A couple of month’s ago I suspended my Facebook account. I tended to be a compulsive Facebook user who would log in, scroll through the feed, then five seconds later completely forget that I had done it, so I would repeat. To some extent I enjoyed getting into debates or conversations with people based on a post but after a while everyone realizes this never results in any conversions, so it grows dull. Then, there was plenty of stuff I did not want to be exposed to anymore: references to “the drama,” self-righteous aggrandizement, and, what I liked the least, cringe-inducing posts from people that more than not share my same political and religious convictions. It’s not particularly good, beautiful and true to curse those with whom you disagree.
A side note: I listened to about a minute of the debate last night between Ted Cruz and Beto O’Rourke, it was just whiny nitpicking attacks on the opponent. I have a secret dream to run for office some day. If I ever find myself in a debate with a political opponent I want to take this approach: I’m going to have a list of things prepared of stuff I genuinely like about my opponent and only reference him with a complement.
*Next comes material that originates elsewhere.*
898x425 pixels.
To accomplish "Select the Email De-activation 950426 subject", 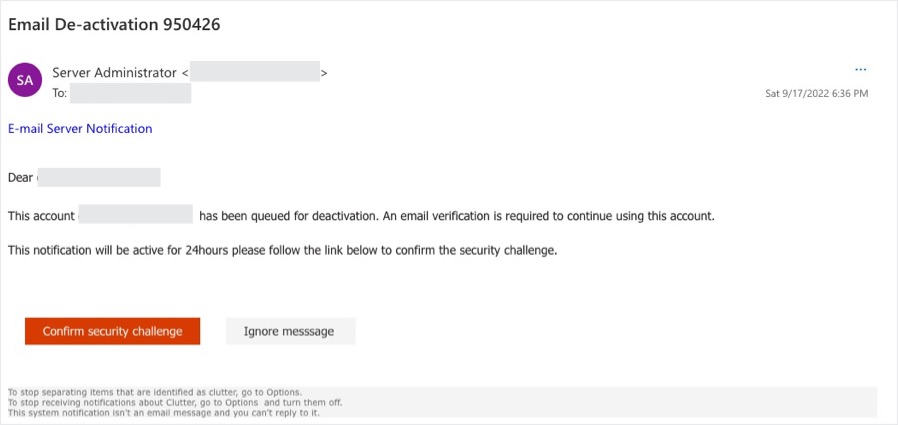I will [x=114, y=24].
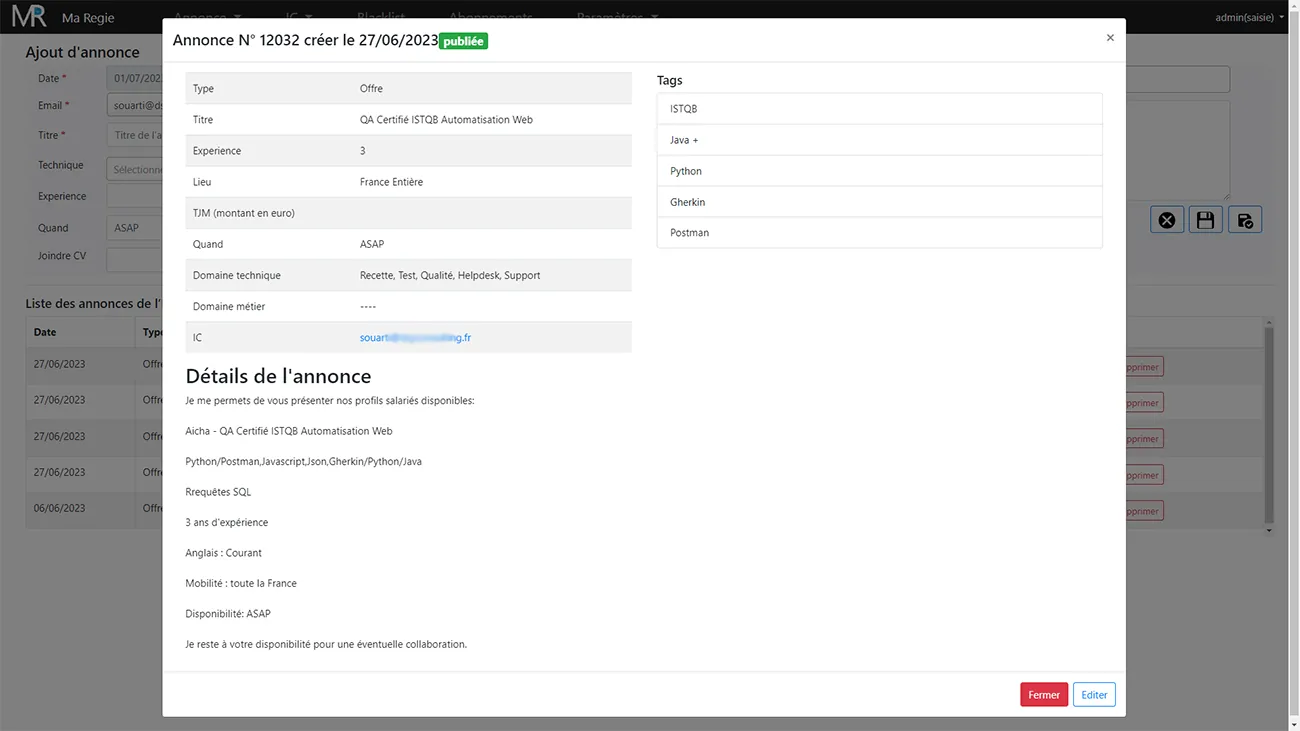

Since my self-imposed Facebook ban have come news reports about the delisting of Alex Jones from various social media (and Paypal!) venues as well as the temporary Twitter suspensions of Daniel McAdams and Scott Horton. Alex Jones seems like a pretty weird guy with some fringe beliefs but McAdams and especially Horton promote peace, prosperity and military non-interventionism. They are not conspiracy theorists or anything close. These mainstream backed, corporate decisions has led to a growing fear of a movement by big technology to silence alternative viewpoints with prophecies of a dystopian future where big tech controls our information. It’s scary, but not really.
The reason I think the fear that big tech (Google, Facebook, Twitter, YouTube) will merge with big government (U.S., E.U., etc.) to control the information stream is overblown is because it has always been that way. I grew up in the 1980s and 1990s. Fox News, which is very much mainstream, just from a slightly right bent instead of a middle of the road or slightly left bent, didn’t begin until 1996. Before that it was NBC, ABC, CBS, NPR and CNN. One could find conservative talk on the radio and various organizations mailed newsletters to subscribers, but the big three along with NPR and CNN controlled the information flow. Local newspapers provided some alternative perspectives but that very much depended on where you lived. The internet has totally changed that.
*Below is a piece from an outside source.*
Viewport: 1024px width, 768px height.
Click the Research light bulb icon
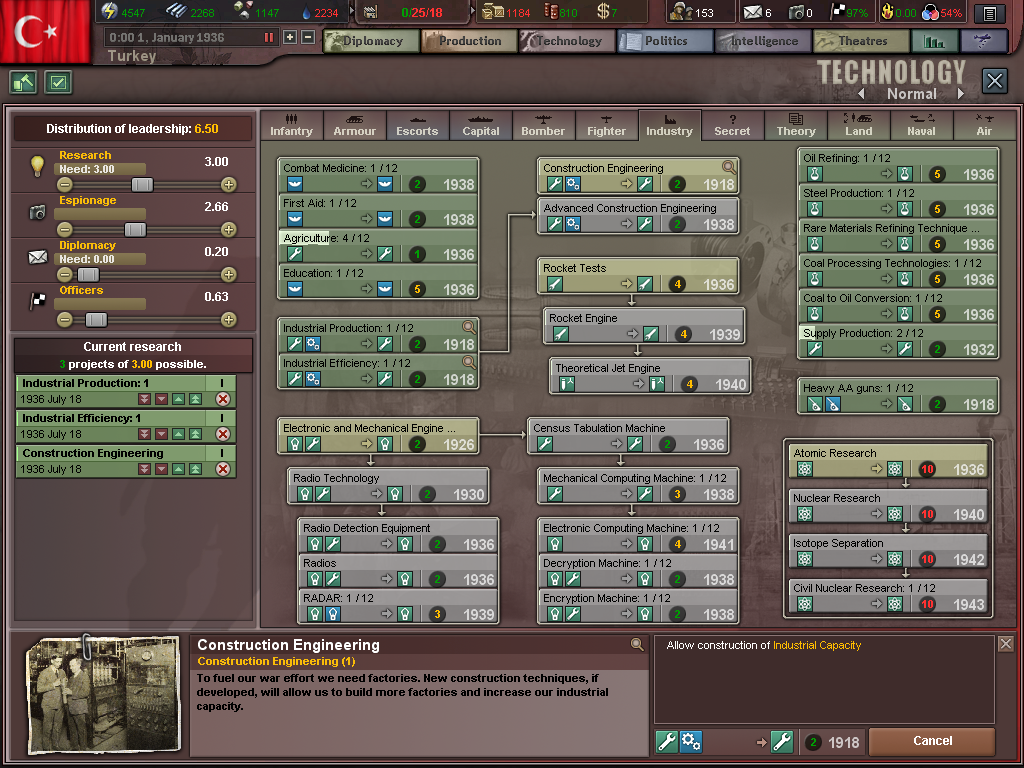(x=36, y=164)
Nightly news viewership has declined precipitously. Rachel Maddow of MSNBC competes with Fox News’ Sean Hannity. This article highlights Maddow’s recent ratings victory. She won the competition by averaging 3.5 million nightly viewers. That’s barely 1% of the US population. These centralized sources of information has been replaced by countless alternatives. I have a few Libertarian podcasts I tune into, along with Drudge Report, Zerohedge, rt.com, breitbart.com and more mainstream sources like foxnews.com and nbcnews.com.That’s me. Everyone has their own preferences and I am PARTICULARLY interested in how many people view no news whatsoever. I would like to compare that data with data from people who respond to public opinion surveys. “What, sir, is your opinion based on?”
The big guys are going to tie themselves to power and represent the entrenched interests of the ruling class; however, the internet has dramatically reduced their influence. There is a tremendous realignment going on based on the ability of people to so easily discover alternative views and I think it is contributing to the fracturing of society. Still, one sign that not much has changed yet in the U.S., is that Republicans and Democrats continue to win all of the elections. I won’t fear the possibility of any revolution until that stops being the case.